How often should you change your air filters? Ever wonder that? Clean air filters in your HVAC (Heating Ventilation and Air Conditioning) means greater efficiency. It also means healthy lungs when you’re not breathing bacteria from sickness and airborne pathogens.
We Ask a House Cleaner about the types of air filters and should we buy fiberglass, HEPA or pleated cloth filters.
Angela Brown, The House Cleaning Guru doesn’t talk about MERV rating. (You’ll find that in the show notes.) But she does give tips on dust, dust mites, allergens and mold.
Today’s sponsors are HouseCleaning360, Savvy Cleaner Training and My Cleaning Connection.
Listen: How Often Should You Change Air Filters?
Watch: How Often Should You Change Air Filters?
Question: How Often Should You Change Air Filters?
How often should I change my air filters in my house? That’s an excellent question and we’re going to talk about that today.
Let’s start by agreeing that all air filters are not created equal. We’re going to cover a couple of air conditioning filters. And then you can decide which one is going to be best for you. And how often you’re going to need to change those based on your lifestyle.
Answer: Where Do You Find Air Filters in Your House?

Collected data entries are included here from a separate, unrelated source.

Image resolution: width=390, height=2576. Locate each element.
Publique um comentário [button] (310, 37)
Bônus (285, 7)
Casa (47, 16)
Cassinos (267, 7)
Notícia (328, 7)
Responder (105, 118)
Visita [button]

Most modern homes have an HVAC unit or two. HVAC stands for Heating Ventilation and Air Conditioning. It’s the central air and heat that comes out of the vents. If you open the vents you will find the air filters.
Known Household Allergens Trapped by Air Filters
Air filters trap dust, dust mites, pet dander, mold, and bacteria. When the temperature fan kicks on, hot or cold air circulates through your house.
How Do Air Filters Work?
Let’s say that somebody in your house is coughing and sneezing when the air kicks on it circulate that sickness through your house.
An air filter traps as much of that as possible so your body doesn’t have to filter it out. So, the cleaner your air filters, the less work your HVAC unit has to do, and the less work your nose, mouth, and lungs have to do to filter the air you breathe.
MERV Ratings – Which is Best for Air Filters?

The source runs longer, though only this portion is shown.